Market News

 December 27, 2006
United States focuses on polar bears' plight

 The United States has admitted what conservationists have been saying for years --- that the polar bear is in danger of losing its battle with habitat loss. A new government proposal suggests that the species be listed as 'threatened' as a result of melting Arctic ice.

Under the plan, unveiled by Secretary of the Interior Dirk Kempthorne yesterday, the US Fish and Wildlife Service will spend a year evaluating the status of the polar bear. If it is listed as threatened, it will come under the protection of the US Endangered Species Act, which sets out recovery plans for endangered wildlife.

"Based on current analysis, there are concerns about the effect of receding sea ice on polar bear populations," Kempthorne said in his announcement. There are thought to be fewer than 25,000 polar bears (Ursus maritimus) remaining.
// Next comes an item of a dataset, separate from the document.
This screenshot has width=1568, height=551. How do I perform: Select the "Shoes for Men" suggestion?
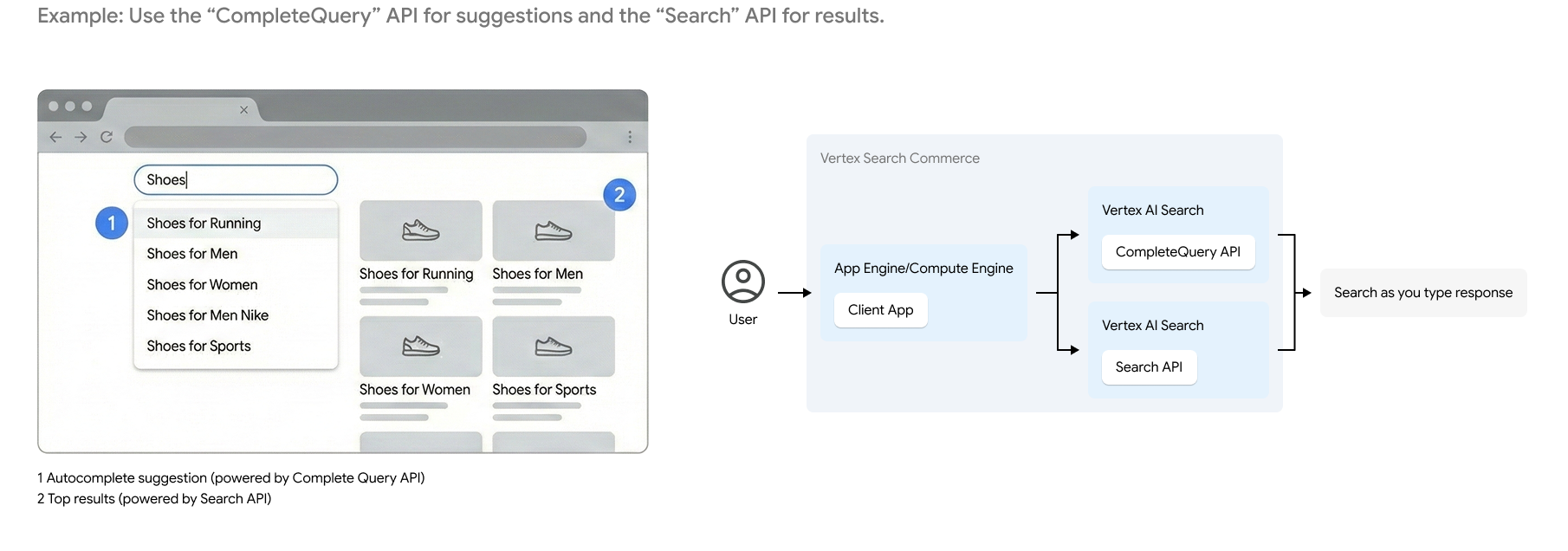[192, 254]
Summer sea ice has been receding by an average of 7.7% per decade since 1978, Kempthorne's report says. Other US reports have shown that the rate of melt is accelerating (see 'Arctic clear for summer sailing by 2040') . Although bear numbers on US territory in Alaska have not declined significantly in recent decades, some populations in neighbouring Canada have dwindled by 22% between 1987 and 2004, and conservationists fear that the US bears could follow suit.

"Based on current analysis, there are concerns about the effect of receding sea ice on polar bear populations", says Dirk Kempthorne US Secretary of the Interior.

Climate concern

Observers are recognizing the move as notable for linking climate change with a decline in a species. The announcement states that an evaluation of the causes of climate change are "beyond the scope of the review process".
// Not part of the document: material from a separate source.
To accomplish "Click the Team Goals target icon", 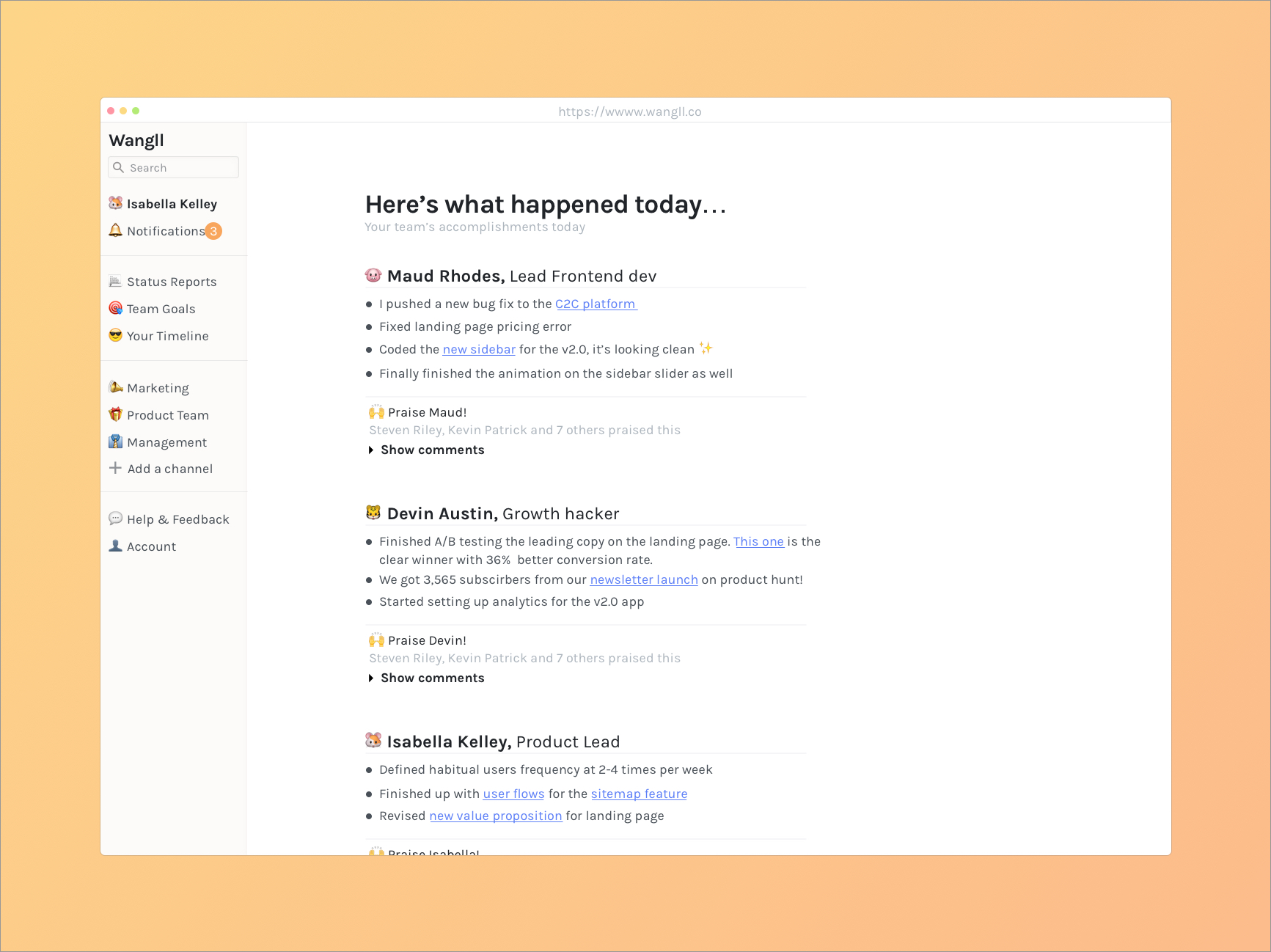I will (115, 308).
Other bodies have already recognized the plight of the polar bear. In May of this year, the IUCN, the international conservation organization, upgraded the polar bears' status to 'vulnerable' on its Red List --- widely viewed as the definitive word on the world's threatened species (see 'Polar bears sink deeper into danger'), although inclusion on this list does not necessarily guarantee that conservation action will be taken by national governments.

Polar bears are already protected by the 1972 Marine Mammal Protection Act, which bans the killing of these animals or their transport across international borders. President George W. Bush is also expected to sign an act, passed by Congress earlier this month, between the United States and Russia to conserve and manage polar bears that roam across both of their territories.

If Kempthorne's proposal is accepted after a period of public comment, the government will draw up a recovery plan for the bears, and will calculate sustainable levels of hunting by native people. The Endangered Species Act also calls for the protection of species' habitats --- although in the case of melting sea ice this may be a difficult proposition.